* _Problem details_
Below are the records. Reproduce exactly the lines from the one containing "Open the Layer dropdown showing Default" through the final line, and omit any pictures.
[Source information — start]
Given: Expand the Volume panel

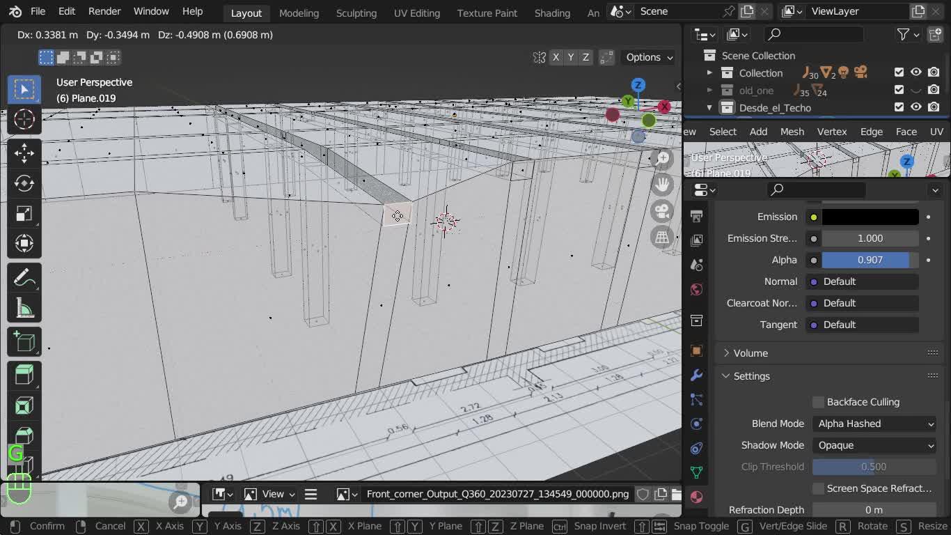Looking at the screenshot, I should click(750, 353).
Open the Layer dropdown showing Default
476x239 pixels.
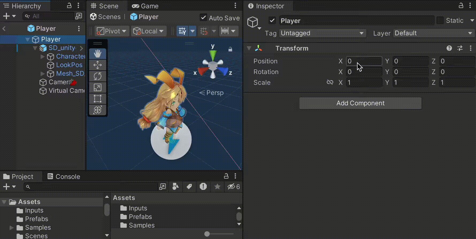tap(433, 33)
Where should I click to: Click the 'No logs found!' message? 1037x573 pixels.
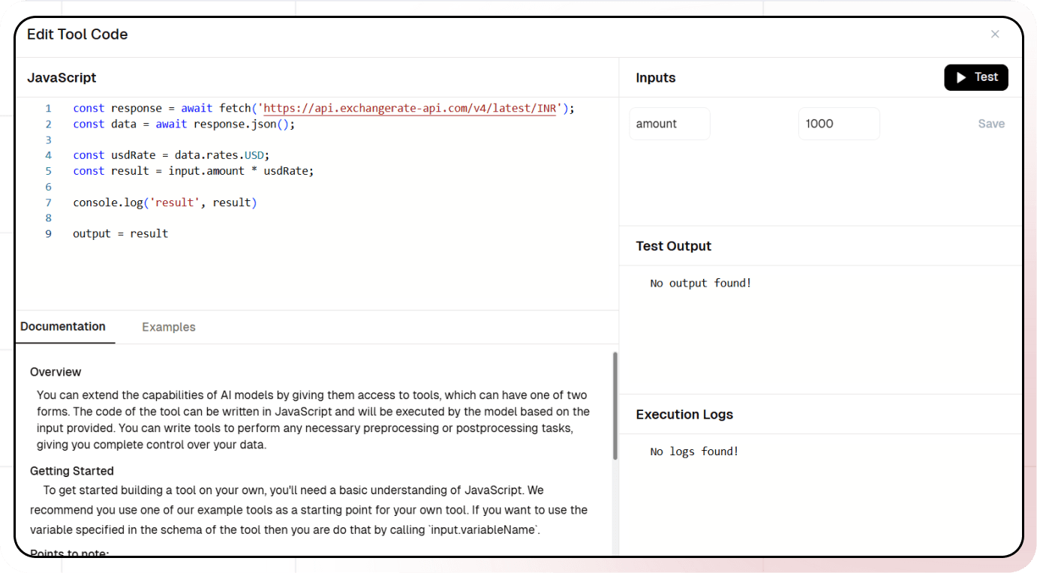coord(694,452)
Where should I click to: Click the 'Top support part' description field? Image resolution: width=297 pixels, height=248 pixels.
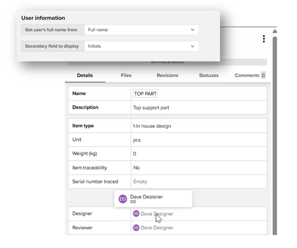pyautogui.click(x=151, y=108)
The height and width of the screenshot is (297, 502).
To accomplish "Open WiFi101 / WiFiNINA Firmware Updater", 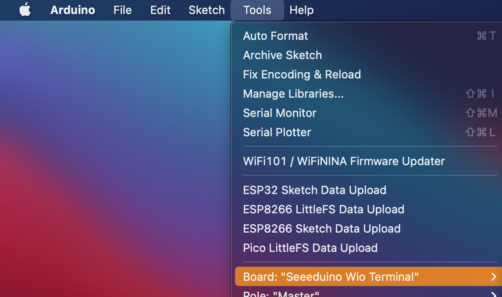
[Source information — finish]
* _Output of the exercise_
Open the Layer dropdown showing Default
476x239 pixels.
tap(433, 33)
Where should I click to: Click the 'No logs found!' message? 1037x573 pixels.
coord(694,452)
Where should I click to: Click the 'Top support part' description field? Image resolution: width=297 pixels, height=248 pixels.
pyautogui.click(x=151, y=108)
The height and width of the screenshot is (297, 502).
To accomplish "Open WiFi101 / WiFiNINA Firmware Updater", 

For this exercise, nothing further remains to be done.